Supplied records START

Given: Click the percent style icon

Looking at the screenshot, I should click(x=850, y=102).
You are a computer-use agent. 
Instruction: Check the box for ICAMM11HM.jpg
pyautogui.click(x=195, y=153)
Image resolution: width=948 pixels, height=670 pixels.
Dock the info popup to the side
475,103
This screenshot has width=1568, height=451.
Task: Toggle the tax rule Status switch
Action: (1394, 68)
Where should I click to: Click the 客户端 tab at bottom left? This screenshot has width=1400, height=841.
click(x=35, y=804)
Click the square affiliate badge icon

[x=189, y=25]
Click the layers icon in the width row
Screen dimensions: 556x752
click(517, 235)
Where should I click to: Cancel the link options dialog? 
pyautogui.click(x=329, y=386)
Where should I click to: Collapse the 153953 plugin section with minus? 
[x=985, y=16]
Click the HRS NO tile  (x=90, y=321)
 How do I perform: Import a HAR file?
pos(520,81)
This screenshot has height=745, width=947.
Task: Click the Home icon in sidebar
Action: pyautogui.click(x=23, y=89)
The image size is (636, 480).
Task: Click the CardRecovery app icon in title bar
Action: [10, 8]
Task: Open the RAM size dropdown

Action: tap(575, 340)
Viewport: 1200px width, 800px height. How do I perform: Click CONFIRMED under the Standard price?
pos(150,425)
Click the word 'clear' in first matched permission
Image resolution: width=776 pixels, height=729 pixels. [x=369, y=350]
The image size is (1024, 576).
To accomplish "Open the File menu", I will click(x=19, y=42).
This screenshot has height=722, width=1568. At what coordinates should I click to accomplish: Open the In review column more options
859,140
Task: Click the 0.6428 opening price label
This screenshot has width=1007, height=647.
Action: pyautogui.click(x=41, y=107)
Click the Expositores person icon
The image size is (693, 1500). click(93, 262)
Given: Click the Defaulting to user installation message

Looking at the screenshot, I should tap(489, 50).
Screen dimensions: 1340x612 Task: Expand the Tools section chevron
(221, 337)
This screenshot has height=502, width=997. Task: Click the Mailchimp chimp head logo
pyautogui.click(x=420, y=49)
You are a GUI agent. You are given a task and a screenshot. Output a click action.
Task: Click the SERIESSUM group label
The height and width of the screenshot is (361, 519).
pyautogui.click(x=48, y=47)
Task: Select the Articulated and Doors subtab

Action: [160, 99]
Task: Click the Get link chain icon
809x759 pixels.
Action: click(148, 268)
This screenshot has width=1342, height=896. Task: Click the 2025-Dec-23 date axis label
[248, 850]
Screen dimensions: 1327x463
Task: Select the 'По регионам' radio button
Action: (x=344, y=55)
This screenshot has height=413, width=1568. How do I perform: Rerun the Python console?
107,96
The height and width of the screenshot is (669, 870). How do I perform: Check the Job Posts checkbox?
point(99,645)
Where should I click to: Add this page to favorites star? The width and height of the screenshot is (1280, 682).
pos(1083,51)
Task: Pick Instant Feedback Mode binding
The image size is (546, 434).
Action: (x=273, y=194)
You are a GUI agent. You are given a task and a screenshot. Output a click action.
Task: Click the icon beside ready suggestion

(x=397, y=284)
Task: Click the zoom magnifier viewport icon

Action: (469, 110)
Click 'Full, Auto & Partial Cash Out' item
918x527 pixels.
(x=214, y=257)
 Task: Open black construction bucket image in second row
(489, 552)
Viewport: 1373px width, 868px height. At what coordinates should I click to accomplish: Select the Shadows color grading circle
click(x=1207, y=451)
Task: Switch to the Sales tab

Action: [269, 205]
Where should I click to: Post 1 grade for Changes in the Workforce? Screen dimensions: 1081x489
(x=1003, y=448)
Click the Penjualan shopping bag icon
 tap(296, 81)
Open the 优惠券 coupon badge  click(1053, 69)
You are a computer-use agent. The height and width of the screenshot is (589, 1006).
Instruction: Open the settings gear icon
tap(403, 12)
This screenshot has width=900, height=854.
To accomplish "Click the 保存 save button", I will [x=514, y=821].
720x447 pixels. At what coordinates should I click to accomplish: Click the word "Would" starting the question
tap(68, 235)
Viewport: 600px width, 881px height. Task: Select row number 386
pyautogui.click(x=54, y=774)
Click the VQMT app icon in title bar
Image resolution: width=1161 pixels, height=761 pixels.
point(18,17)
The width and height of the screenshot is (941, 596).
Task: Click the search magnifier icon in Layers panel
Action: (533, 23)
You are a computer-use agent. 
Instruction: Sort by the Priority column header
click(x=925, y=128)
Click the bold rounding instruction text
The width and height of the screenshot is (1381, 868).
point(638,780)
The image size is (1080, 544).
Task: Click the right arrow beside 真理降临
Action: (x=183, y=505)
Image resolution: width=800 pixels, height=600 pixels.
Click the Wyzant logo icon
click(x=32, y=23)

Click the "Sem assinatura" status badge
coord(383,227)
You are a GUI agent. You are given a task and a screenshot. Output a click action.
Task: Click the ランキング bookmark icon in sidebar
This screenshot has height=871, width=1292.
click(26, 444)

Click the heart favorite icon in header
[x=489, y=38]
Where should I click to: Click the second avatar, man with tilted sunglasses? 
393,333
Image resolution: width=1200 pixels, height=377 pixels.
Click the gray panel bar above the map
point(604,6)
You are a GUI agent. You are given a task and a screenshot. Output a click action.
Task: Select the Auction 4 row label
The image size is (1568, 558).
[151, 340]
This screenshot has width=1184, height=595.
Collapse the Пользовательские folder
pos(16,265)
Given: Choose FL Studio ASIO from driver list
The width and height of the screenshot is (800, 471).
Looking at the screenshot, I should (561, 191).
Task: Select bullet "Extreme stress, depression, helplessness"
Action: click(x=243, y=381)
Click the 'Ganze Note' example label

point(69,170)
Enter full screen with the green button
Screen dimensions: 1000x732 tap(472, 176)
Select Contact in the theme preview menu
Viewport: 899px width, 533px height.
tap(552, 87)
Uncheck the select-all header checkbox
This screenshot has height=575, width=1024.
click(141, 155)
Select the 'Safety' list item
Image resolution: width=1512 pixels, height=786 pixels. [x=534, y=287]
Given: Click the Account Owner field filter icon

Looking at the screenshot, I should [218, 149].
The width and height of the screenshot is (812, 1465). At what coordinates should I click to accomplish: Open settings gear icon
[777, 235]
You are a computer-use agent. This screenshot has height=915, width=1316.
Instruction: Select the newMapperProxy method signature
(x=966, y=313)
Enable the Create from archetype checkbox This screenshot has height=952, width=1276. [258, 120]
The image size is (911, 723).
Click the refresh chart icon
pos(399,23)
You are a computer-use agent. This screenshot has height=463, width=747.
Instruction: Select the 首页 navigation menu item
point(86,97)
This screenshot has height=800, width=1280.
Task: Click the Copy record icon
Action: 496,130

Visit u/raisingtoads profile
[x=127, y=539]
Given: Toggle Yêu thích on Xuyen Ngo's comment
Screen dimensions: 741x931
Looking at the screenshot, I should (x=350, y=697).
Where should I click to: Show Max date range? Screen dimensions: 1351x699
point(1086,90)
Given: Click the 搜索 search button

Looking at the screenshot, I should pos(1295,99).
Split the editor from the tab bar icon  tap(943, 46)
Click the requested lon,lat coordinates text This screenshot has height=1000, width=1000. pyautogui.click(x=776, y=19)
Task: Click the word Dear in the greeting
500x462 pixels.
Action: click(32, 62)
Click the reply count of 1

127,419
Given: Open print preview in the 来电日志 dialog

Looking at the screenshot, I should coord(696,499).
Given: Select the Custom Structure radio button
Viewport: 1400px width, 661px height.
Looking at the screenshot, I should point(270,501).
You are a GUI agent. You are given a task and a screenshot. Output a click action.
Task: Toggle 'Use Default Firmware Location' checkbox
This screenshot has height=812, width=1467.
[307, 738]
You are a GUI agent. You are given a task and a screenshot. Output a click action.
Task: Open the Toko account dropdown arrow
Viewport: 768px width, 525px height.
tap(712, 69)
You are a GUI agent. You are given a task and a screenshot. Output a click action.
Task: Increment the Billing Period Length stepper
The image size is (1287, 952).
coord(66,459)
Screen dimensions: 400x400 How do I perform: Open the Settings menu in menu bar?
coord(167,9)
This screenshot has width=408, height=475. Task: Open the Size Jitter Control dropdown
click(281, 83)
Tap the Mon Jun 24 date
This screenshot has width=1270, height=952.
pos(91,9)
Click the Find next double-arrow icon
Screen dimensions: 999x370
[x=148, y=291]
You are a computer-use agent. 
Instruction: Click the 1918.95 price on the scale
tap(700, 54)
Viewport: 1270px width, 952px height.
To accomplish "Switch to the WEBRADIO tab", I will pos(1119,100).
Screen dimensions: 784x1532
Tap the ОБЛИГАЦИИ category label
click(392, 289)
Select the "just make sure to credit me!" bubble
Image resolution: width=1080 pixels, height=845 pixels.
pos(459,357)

Supplied records END

**To do:**
The last part of the records is the answer, beginning at the line that holds "Task: Open the Toko account dropdown arrow" and including the final line, repeated exactly.

**Solution to the exercise:**
Task: Open the Toko account dropdown arrow
Viewport: 768px width, 525px height.
tap(712, 69)
You are a GUI agent. You are given a task and a screenshot. Output a click action.
Task: Increment the Billing Period Length stepper
The image size is (1287, 952).
coord(66,459)
Screen dimensions: 400x400 How do I perform: Open the Settings menu in menu bar?
coord(167,9)
This screenshot has width=408, height=475. Task: Open the Size Jitter Control dropdown
click(281, 83)
Tap the Mon Jun 24 date
This screenshot has width=1270, height=952.
pos(91,9)
Click the Find next double-arrow icon
Screen dimensions: 999x370
[x=148, y=291]
You are a computer-use agent. 
Instruction: Click the 1918.95 price on the scale
tap(700, 54)
Viewport: 1270px width, 952px height.
To accomplish "Switch to the WEBRADIO tab", I will pos(1119,100).
Screen dimensions: 784x1532
Tap the ОБЛИГАЦИИ category label
click(392, 289)
Select the "just make sure to credit me!" bubble
Image resolution: width=1080 pixels, height=845 pixels.
pos(459,357)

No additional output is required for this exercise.